Is Letter Writing Really About Good Grammar?
Reminds me of a poem by Robert Browning titled “The Grammarian’s Funeral.” Browning describes how the corpse was carried to the burial ground: “ … with throttling hands of death at strife, ground he at grammar. Still, to the rattle, parts of speech were rife.”
For my part, I made “Ds” in English grammar while, at the same time, selling little adventure stories to magazines. My college advisor couldn’t figure it out.
Also, I had a learning disability and simply couldn’t pronounce big words or spell them, so I didn’t use them. That seemed like a workable solution.

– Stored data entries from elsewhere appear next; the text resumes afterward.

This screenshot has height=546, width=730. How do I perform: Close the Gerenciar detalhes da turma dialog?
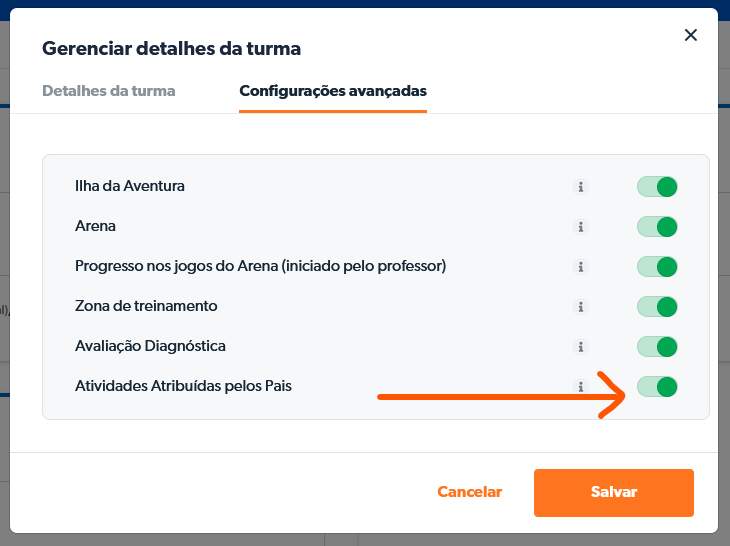pos(690,35)
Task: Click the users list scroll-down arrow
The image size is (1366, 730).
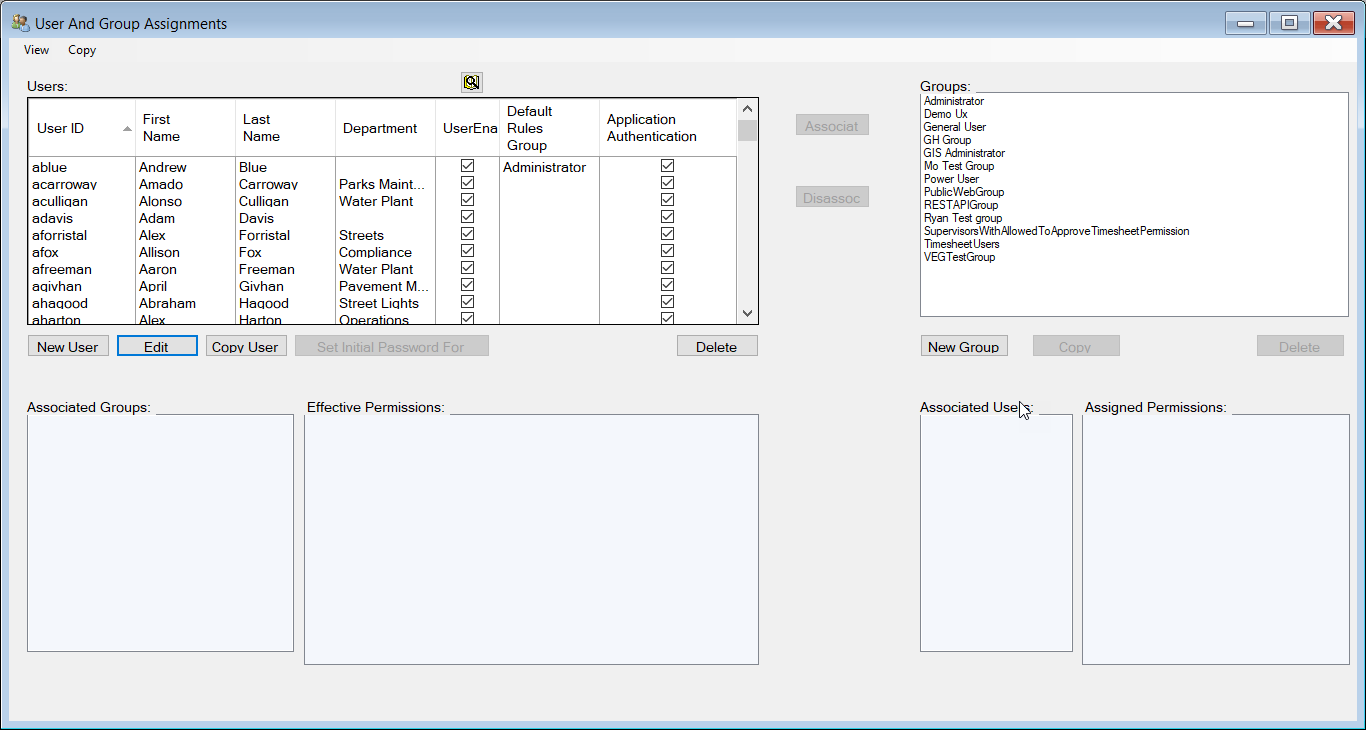Action: (x=747, y=313)
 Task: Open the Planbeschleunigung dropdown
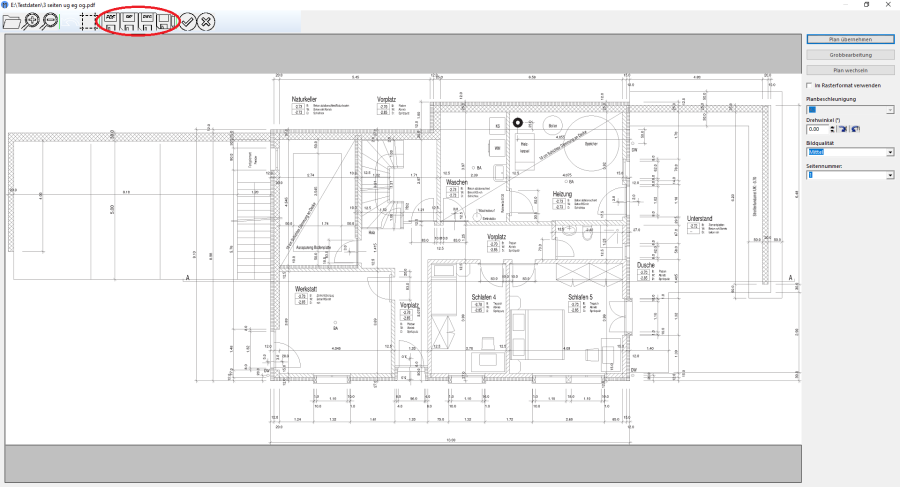[x=890, y=109]

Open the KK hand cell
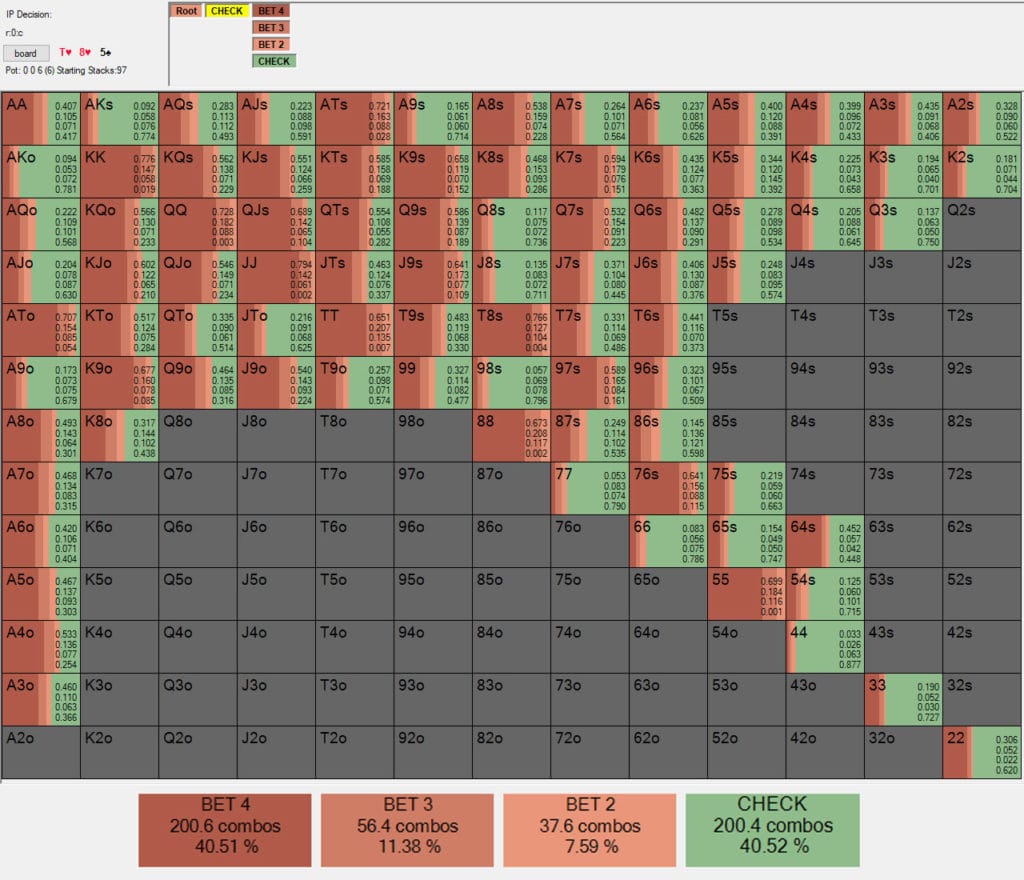click(x=119, y=171)
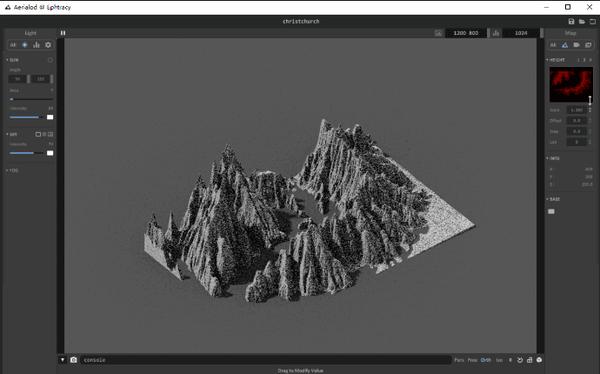The width and height of the screenshot is (600, 374).
Task: Click the console input field
Action: click(266, 360)
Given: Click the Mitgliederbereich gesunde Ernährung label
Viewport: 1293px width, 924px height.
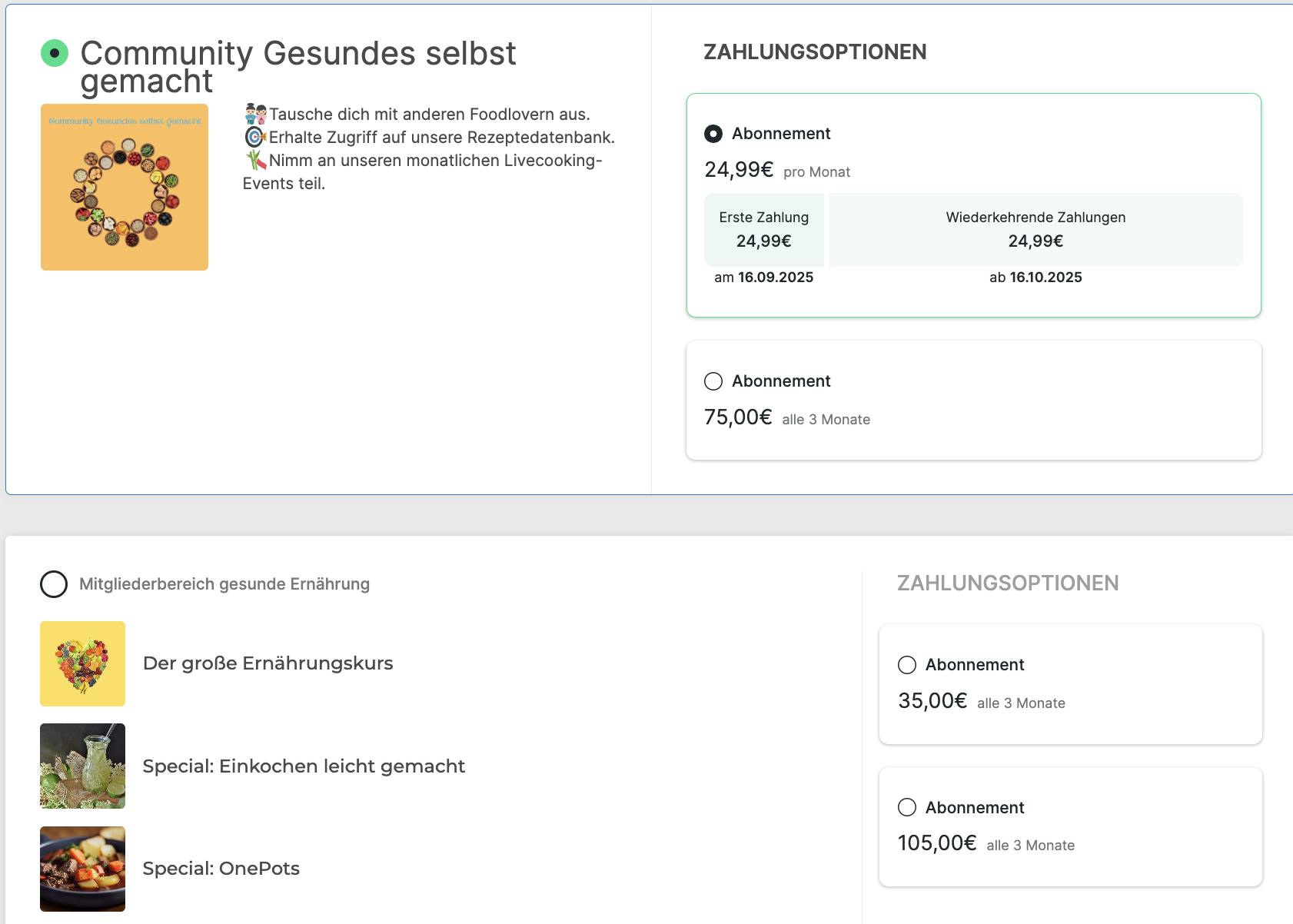Looking at the screenshot, I should (224, 584).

Years later when I slid in the back door of direct-response marketing, I learned from a kind mentor that my goal in writing a letter should not be to impress the reader with my grammatical skills but to keep the reader involved in the copy long enough to make a positive decision. I believe it’s time for nonprofit executives to come down from the mountaintop, grammatically speaking.
Get warm and personal
My self-appointed crusade is to flit around the country, forcing nonprofit folks to communicate at a personal, rather than grammatical, level.
So here are 12 suggestions for charity presidents and their scribes to get them all communicating in a warm and personal style:
1. Write the way you talk. Use punctuation to help you breathe on paper.
2. Use the present tense. Your letter must be current, not past or future tense.
3. Use the second person. Don’t write, “Our donors will be proud to participate in this project.” Instead, write, “You will be proud to participate in this project.” The magic word is always “you.”
4. Use connectives and action words to hook sentences and paragraphs together. Always avoid a passive beginning of a paragraph. This includes, for example, “the” and “a.” Also, beware of beginning a paragraph with a prepositional phrase. Instead, use an action word or a strong connective word. An action word might be something like, “wait,” “discover,” “explore,” “stop,” “start” and so on. A connective word might simply be “and” or “so” or “but.”